Filler genelde günde 4 saat uyuryor, onu da gündüz uyuyor. Gece ise ayakta kalıyorlar. Yan yatarak uyuyorlar. Bekar erkek filler de aile kurana kadar genelde tek başlarına takılıyorlar. Çiftleşecek bir dişi fil bulunca da çiftleşip aile kuruyorlar. Etrafta tek başına bir fil görürseniz anlayın ki hem erkek, hem de bekar...
Bu bölgede fillerin toplu halde nehri geçişini, iki filin birbirine kur yapmasını, anne filin yavrusunu beslemesini çok yakından görme fırsatı bulduk.
Ardından nehirde balıkçılıkla ilgilenenlerin üzerinde durdukları çubukları ve çeşitli kuşları gördük ve ardından güneşin batışına yakın dönüş yoluna geçtik.
Dönüş yolunda çılgın şoförümüz ne kadar usta bir şoför olduğunu kanıtlıyor bize. Tamamen çamura batmış bir aracın yanında durup direksiyona geçerek, aracı çamurdan kurtarıyor.

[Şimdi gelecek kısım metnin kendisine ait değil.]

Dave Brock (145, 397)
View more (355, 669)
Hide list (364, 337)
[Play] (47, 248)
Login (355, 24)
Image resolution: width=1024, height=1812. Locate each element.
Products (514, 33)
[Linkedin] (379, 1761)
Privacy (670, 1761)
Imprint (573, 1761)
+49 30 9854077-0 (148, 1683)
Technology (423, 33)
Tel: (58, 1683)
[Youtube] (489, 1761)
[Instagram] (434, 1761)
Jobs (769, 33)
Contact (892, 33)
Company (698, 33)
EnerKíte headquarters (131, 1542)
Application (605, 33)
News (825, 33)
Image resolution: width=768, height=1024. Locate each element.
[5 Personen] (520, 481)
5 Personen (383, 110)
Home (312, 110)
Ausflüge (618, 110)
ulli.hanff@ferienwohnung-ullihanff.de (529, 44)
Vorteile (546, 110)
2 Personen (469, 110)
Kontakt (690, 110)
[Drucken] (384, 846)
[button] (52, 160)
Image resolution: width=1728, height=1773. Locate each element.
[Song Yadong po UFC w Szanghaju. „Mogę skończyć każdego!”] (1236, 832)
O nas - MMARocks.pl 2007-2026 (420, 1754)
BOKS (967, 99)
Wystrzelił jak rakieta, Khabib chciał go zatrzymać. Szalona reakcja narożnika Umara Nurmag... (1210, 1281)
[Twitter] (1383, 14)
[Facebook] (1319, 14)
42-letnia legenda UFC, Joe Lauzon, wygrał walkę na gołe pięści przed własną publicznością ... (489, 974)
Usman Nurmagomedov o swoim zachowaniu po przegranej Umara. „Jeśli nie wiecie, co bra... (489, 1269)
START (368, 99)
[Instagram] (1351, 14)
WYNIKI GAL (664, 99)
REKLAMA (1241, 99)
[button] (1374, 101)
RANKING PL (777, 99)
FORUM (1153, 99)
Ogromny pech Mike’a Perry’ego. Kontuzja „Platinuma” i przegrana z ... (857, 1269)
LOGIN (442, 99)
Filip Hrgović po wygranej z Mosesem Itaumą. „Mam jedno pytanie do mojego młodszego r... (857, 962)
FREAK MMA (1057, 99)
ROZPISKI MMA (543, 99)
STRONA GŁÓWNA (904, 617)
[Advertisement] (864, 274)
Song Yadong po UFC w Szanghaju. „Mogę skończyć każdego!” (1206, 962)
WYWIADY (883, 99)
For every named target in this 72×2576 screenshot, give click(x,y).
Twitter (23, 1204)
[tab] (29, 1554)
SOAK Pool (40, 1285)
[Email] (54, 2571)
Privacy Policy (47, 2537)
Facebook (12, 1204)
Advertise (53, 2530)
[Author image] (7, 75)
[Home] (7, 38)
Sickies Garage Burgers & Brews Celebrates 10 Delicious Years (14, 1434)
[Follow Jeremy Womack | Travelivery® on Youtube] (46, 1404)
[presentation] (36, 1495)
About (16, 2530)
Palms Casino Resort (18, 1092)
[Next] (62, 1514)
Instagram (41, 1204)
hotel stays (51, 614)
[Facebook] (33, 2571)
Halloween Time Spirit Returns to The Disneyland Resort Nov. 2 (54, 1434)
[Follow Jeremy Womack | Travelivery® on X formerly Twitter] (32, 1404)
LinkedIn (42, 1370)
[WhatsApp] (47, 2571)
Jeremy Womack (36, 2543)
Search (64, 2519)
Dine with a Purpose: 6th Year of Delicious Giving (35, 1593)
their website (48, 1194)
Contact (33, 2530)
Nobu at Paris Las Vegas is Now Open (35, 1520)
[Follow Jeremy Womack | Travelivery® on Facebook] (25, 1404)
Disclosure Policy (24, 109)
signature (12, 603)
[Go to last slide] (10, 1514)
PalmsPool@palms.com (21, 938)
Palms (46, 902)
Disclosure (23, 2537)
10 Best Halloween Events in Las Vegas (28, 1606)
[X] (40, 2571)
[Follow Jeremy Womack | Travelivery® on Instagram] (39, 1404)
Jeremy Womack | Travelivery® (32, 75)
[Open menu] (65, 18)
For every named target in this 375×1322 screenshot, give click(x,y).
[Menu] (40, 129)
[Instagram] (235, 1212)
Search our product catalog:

Aracı kurtarmaya gelen ve bir türlü cesaret edemeyen birkaç araç ve bizim tezahüratlarımızla tekrar arabaya dönüyor yanında kendine has kahkahası ile birlikte. Gerçekten çok şanslıydık ki, Cumili gibi bir şöförümüz vardı. Kendisini tekrar alkışlıyorum!